Endodontic Retreatment of Element 17 with Removal of Intraradicular Pin: Case Report



It is observed that most of the teeth indicated for endodontic retreatment are restored. When a crown and intraradicular retainer are present, the coronary access is somewhat compromised, as care must be taken when removing the crown and intraradicular pin to avoid fracture of the dental element. Endodontic retreatment consists of a new treatment of the root canals, due to the previous failure or to perform a more appropriate treatment, especially in cases where the dental elements serve as support for prosthetic work. Endodontic retreatment is the removal of filling material, re-instrumentation and re-filling of root canals in order to improve the deficiencies of the previous treatment. Removing intraradicular pins can present great difficulties, such as the risk of dental fractures or root perforations, especially when there is little amount of remaining dental structure. With the advances in techniques and equipment, such risks have been minimized. In this perspective, the objective of this work is to present a clinical case of removal of an intraradicular retainer associated with obturation of the non-obturated mesial canal. After the case report, it can be concluded that the use of ultrasound as an aid to remove the intraradicular pin proved to be safer and more conservative.
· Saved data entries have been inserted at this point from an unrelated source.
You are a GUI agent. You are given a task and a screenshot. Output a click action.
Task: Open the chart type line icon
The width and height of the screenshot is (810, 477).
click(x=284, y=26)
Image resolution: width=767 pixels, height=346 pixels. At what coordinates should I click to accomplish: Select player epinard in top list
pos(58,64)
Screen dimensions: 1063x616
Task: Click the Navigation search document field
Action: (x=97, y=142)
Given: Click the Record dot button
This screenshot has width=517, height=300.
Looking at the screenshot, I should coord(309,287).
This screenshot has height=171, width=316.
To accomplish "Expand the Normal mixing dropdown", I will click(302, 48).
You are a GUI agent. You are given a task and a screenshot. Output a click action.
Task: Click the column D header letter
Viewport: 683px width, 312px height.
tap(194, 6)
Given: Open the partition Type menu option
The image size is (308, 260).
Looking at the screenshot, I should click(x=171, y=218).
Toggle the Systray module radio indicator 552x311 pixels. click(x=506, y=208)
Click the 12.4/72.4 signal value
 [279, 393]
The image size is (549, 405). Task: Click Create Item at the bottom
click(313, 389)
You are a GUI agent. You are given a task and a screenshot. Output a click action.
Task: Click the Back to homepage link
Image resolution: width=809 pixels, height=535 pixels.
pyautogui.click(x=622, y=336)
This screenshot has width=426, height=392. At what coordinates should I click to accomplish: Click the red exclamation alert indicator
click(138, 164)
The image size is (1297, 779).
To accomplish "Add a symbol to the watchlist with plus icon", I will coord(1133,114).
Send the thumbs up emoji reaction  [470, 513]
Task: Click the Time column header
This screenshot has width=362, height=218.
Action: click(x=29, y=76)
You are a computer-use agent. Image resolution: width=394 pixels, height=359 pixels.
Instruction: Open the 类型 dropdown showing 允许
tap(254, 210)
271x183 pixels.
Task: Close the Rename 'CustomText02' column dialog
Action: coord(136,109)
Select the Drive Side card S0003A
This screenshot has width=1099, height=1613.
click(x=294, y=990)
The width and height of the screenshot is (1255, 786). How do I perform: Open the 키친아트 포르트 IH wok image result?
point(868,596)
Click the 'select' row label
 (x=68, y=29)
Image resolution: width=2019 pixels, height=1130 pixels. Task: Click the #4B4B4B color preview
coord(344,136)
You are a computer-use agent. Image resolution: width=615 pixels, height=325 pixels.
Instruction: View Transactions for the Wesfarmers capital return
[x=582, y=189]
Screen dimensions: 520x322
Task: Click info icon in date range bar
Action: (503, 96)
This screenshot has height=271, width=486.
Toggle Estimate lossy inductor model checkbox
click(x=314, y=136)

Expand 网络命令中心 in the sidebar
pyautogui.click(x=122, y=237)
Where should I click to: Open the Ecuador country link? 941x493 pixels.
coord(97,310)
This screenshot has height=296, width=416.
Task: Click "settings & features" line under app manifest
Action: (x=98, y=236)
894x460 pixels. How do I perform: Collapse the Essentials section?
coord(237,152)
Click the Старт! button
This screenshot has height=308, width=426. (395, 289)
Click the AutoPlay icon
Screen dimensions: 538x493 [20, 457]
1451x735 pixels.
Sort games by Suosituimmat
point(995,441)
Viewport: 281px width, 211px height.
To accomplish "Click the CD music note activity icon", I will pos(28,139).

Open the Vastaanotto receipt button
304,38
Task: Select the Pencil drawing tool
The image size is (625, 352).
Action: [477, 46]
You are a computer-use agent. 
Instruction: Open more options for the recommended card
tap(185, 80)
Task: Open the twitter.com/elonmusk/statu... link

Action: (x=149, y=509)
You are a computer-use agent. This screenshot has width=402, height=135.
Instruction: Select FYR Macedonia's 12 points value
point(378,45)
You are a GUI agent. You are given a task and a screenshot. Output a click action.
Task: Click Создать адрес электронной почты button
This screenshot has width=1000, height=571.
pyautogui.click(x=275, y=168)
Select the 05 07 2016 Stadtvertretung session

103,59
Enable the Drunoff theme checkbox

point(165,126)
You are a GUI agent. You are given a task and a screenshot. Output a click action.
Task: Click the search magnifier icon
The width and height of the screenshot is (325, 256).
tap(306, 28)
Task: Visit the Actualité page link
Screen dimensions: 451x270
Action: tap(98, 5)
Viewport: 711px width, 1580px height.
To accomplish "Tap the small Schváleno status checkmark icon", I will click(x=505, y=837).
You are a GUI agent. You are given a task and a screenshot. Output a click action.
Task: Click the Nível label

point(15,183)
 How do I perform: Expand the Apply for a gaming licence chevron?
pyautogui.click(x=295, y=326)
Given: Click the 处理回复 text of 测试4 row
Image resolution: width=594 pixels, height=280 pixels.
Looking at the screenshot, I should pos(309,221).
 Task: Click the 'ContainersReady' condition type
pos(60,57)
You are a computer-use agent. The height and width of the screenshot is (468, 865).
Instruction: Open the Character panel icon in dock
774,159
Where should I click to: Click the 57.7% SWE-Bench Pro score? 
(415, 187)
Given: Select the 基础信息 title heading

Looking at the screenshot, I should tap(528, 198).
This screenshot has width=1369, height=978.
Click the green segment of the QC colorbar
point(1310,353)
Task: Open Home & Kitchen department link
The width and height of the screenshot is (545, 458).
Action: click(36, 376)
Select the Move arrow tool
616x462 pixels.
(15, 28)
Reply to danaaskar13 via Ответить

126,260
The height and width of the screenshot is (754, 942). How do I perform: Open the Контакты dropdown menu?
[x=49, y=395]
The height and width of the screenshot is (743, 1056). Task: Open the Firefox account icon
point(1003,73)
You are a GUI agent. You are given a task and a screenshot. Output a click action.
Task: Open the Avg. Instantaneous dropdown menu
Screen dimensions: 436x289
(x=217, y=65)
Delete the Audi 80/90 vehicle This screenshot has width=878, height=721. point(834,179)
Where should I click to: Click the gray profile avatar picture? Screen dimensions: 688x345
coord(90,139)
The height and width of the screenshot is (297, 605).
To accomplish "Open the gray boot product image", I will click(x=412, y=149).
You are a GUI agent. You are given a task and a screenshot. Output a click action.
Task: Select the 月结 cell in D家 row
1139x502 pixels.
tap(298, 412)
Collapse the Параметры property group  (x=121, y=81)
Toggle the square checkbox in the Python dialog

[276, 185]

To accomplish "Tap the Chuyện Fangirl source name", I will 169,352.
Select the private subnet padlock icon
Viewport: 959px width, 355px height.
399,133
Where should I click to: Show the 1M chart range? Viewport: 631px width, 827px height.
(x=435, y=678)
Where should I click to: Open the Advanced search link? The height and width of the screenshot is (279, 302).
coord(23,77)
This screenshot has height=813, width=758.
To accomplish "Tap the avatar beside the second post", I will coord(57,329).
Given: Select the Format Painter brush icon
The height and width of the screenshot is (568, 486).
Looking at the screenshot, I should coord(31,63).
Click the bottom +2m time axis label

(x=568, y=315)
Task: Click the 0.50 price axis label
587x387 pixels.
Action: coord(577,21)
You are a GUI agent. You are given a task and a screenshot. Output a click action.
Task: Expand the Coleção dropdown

With the location of the distal canal, untreated in the previous endodontic treatment, it greatly improves the prognosis of endodontic retreatment of the dental element, since the failure to locate any of the root canals is the major cause of failure of the endodontic treatment.

                                          Keywords: Intraradicular pin; Endodontic retreatment

Citation: Moreira AAF. “Endodontic Retreatment of Element 17 with Removal of Intraradicular Pin: Case Report”. SVOA Dentistry 2:5 (2021) Pages 246-249.